運命の仕掛けは不思議に満ちている。~エジソン~
『種も仕掛けもない』という言葉があります。人生には、意図しない偶然が続くだけで、種も仕掛けもないのでしょうか。ではその偶然を生み出しているものには、種も仕掛けもないのでしょうか。
皆さんはどう思われるのでしょう。なぜそろばんとの出会いがあったのでしょうか。そろばんを手にしたのはいつだったのでしょう。それを導いてくれたのは誰だったのでしょう。
そろばんに関わることだけではありません。様々な運命の秘密の仕掛けに人生は満ちています。まったく謎めいたことですが、運命の仕掛けは静かに登場してきています。不思議なストーリーの中で人は生きているのです。
そんなことを「高柳和之先生と不思議な運命の仕掛けで巡り合った」浅野目が、5回連続でお話しさせていただきます。
先月に続く2回目は、発明王エジソンです。エジソンは、1847年2月11日に米国オハイオ州で製材所経営者の父と、元教師の母の子供として生まれました。

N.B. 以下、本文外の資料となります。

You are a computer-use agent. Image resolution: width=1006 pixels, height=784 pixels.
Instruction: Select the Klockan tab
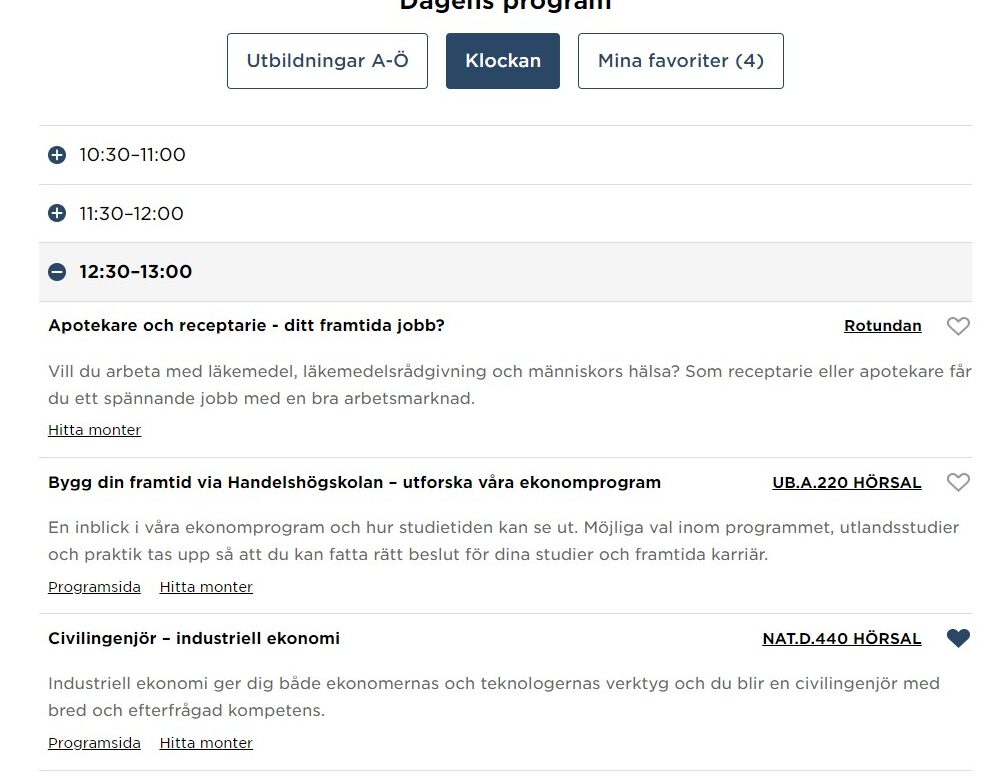[503, 61]
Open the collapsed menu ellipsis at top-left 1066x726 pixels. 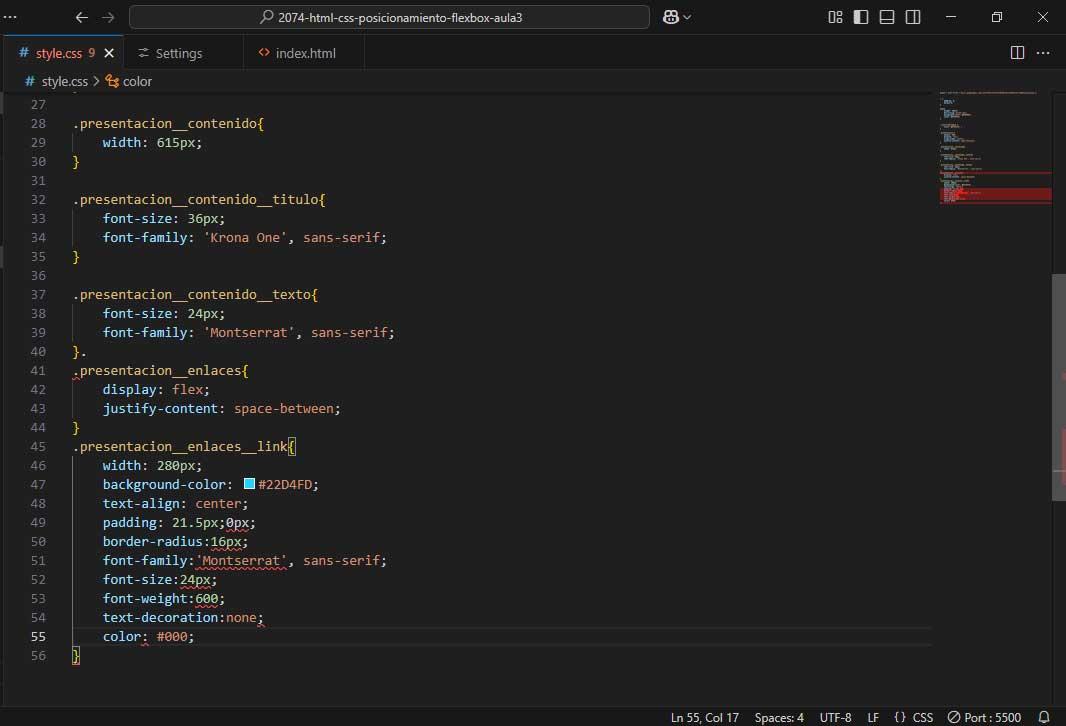(x=11, y=17)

エジソンの伝記で有名なのは、小学校を退学させられたことでしょうか。「粘土1個と1個を合わせると1個の粘土になるのになぜ1+1=2なのか」と聞いたという事件などが積み重なり、エジソンは入学からわずか3ヶ月で放校処分を受けてしまいます。
こんな彼は15歳の時、マウント・クレメンス駅で新聞などを売る仕事をしていました。そして、ある衝撃的な事件がここで起きます。列車に轢かれそうになった駅長の子を間一髪で助けたのです。
駅長は感謝し、お礼として電信技術を学ぶ機会を得たエジソンは花形の電信技士となりました。まだ電話がない時代。遠くに情報を伝える手段として電信が有効だったのです。この時をきっかけに、彼の発明の才能はあっという間に開花し、死ぬまでに約1300もの発明と技術革新を生みました。
実は米国は当時、西部へ領土を拡大する時代で、北部は産業革命を迎えて工業化が進んでいたものの、南部は綿花生産を主産業としており、世界情勢の中では中進国でした。
中進国の米国が先進国として世界に飛び出してくる際に、エジソンの発明が関わらなかったものはないと言われています。
15歳の彼に運命のしかけが彼に降り注いだのです。彼はそれを手の中に入れたのです。